Make no mistake — slander and libel are what fuels Jew hatred. Every historic crime against the Jewish people, from our expulsion from England in the 13th century to the Holocaust, was preceded by strings of lies.

But it is our apathy to this libel that lets it grow. Enough is enough. For 10 years now, hate crimes against Jews have been the most common hate crimes in America per capita. In 2018, according to FBI hate crime data, Jews in the United States were 2.7 times more likely than African Americans and 2.2 times more likely than a Muslim-American to be victims of a hate crime.

And 2019 only got worse. The Anti-Defamation League’s (ADL) 2019 “Audit of Antisemitic Incidents” found that the total number of anti-Semitic hate crimes in 2019 increased 12% from 2018, with a frightening 56% increase in assaults. The ADL study found that there were, on average, as many as six anti-Semitic incidents in the United States for each day in the calendar year — the highest level of anti-Semitic activity ever recorded by ADL.

Our history has taught us that ignoring Jew hatred never makes it go away.
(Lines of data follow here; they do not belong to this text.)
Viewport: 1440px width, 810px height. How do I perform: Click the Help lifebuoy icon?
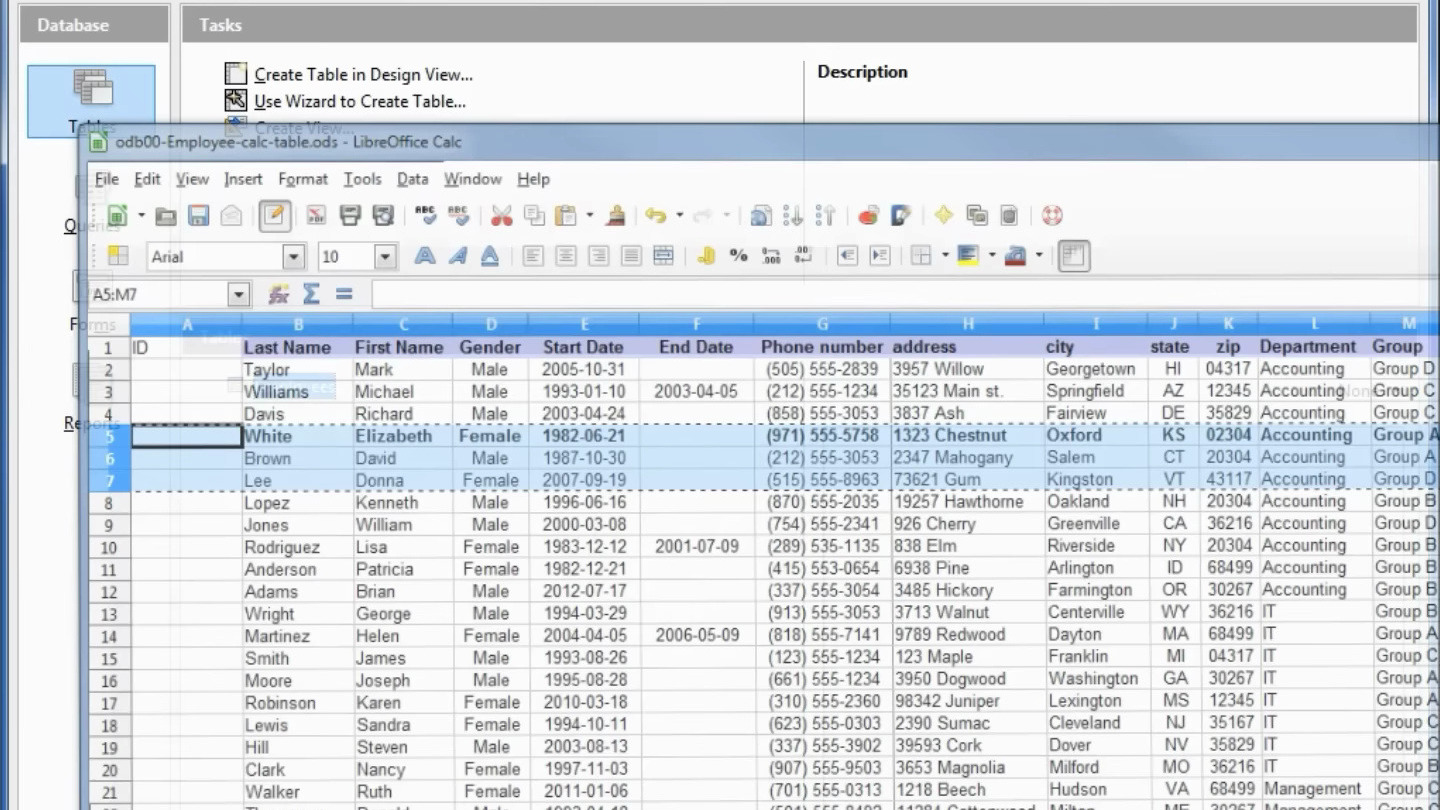coord(1051,215)
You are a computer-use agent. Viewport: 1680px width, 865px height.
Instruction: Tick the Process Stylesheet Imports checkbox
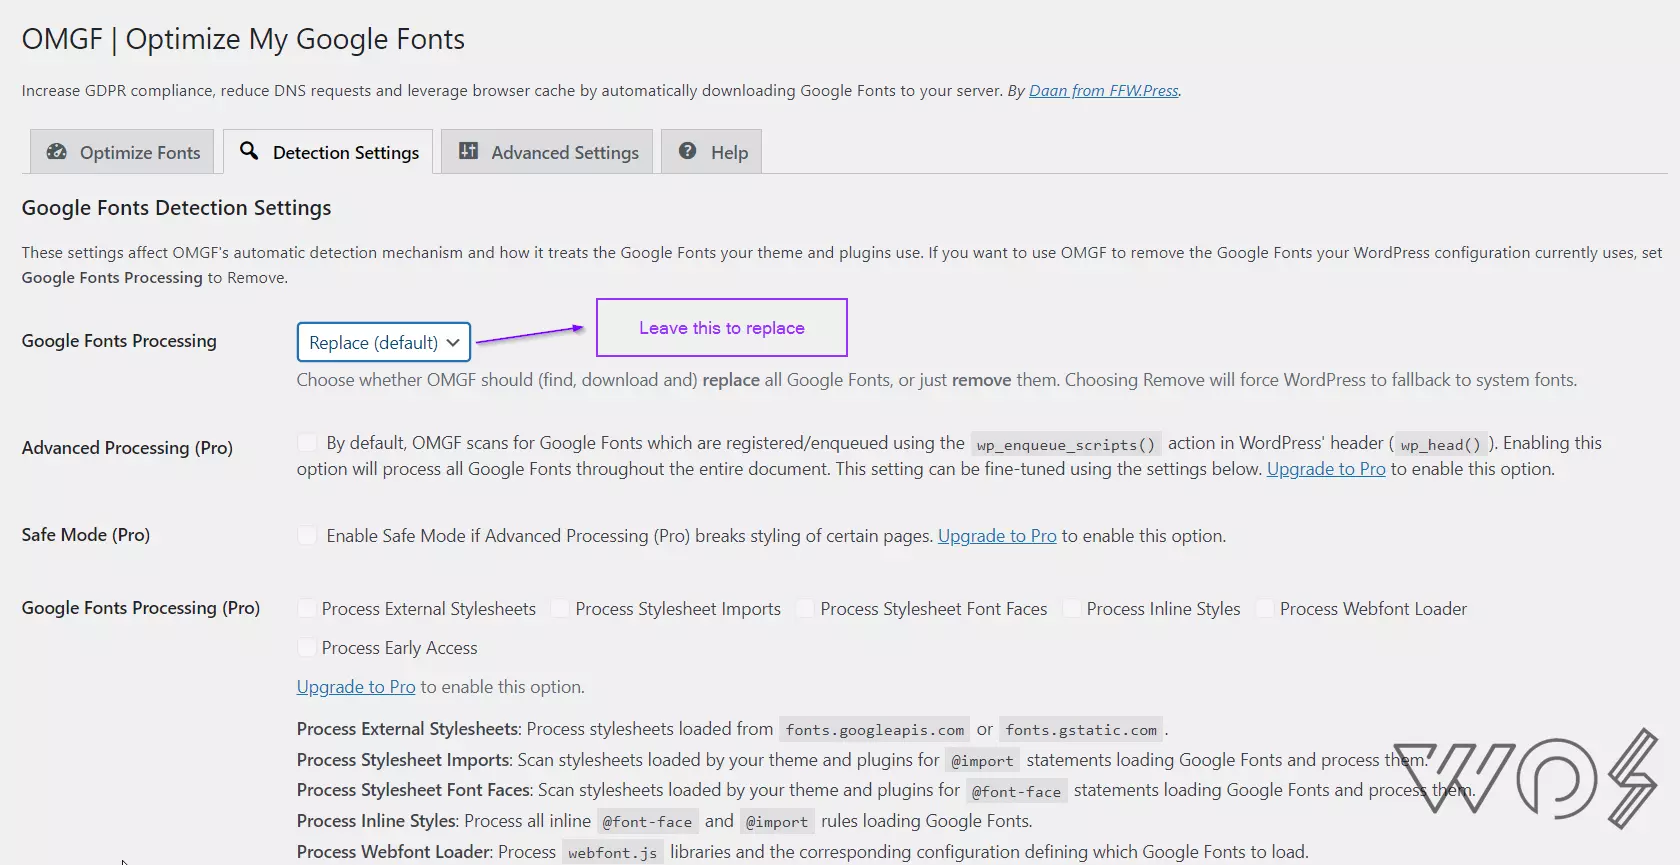pyautogui.click(x=561, y=609)
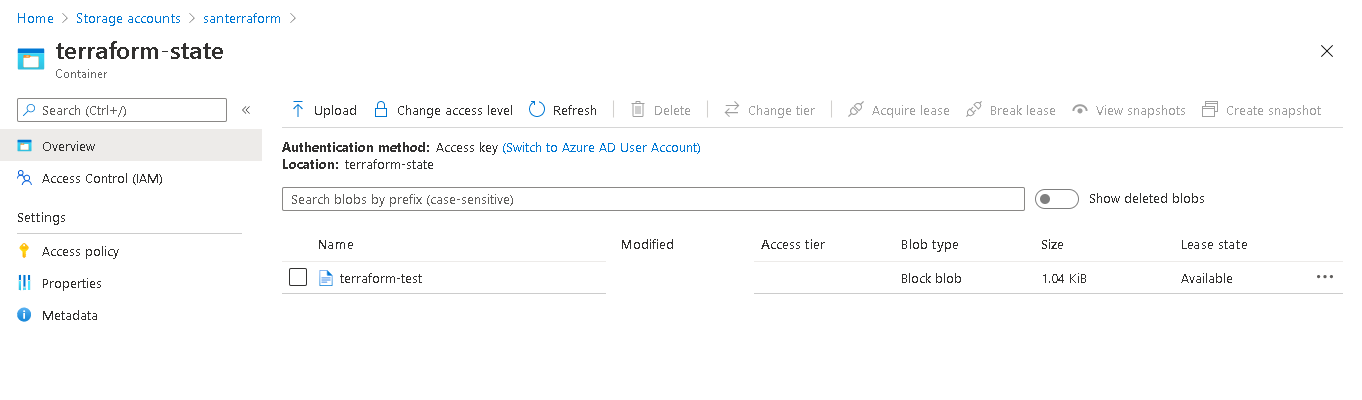Enable the Show deleted blobs toggle
This screenshot has height=400, width=1362.
pos(1056,199)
Within living memory of the Holocaust, being an open Jew-hater in Europe went from being something beyond the pale to something unfortunately commonplace. That recent history has shown us how letting anti-Zionism give false cover to hate created a Europe where being openly Jewish is often a risky proposition, and where every synagogue and Jewish institution needs armed guards.

In the past few weeks alone, at least half a dozen synagogues in the United States were vandalized, and the Chabad center at the University of Delaware was deliberately burned to the ground. Is this what we want for the future of Jews in America?

The answer to that question must be a resounding no. That means that the response to the Jew hatred experienced by Ritch and so many other college students must be clear and unequivocal: there will be zero-tolerance for Jew hatred. Jew hatred will treated by all college administrators, at schools like USC, the same way they treat all other forms of harassment or discrimination based on a person’s faith, ethnicity or race. Nothing more and nothing less.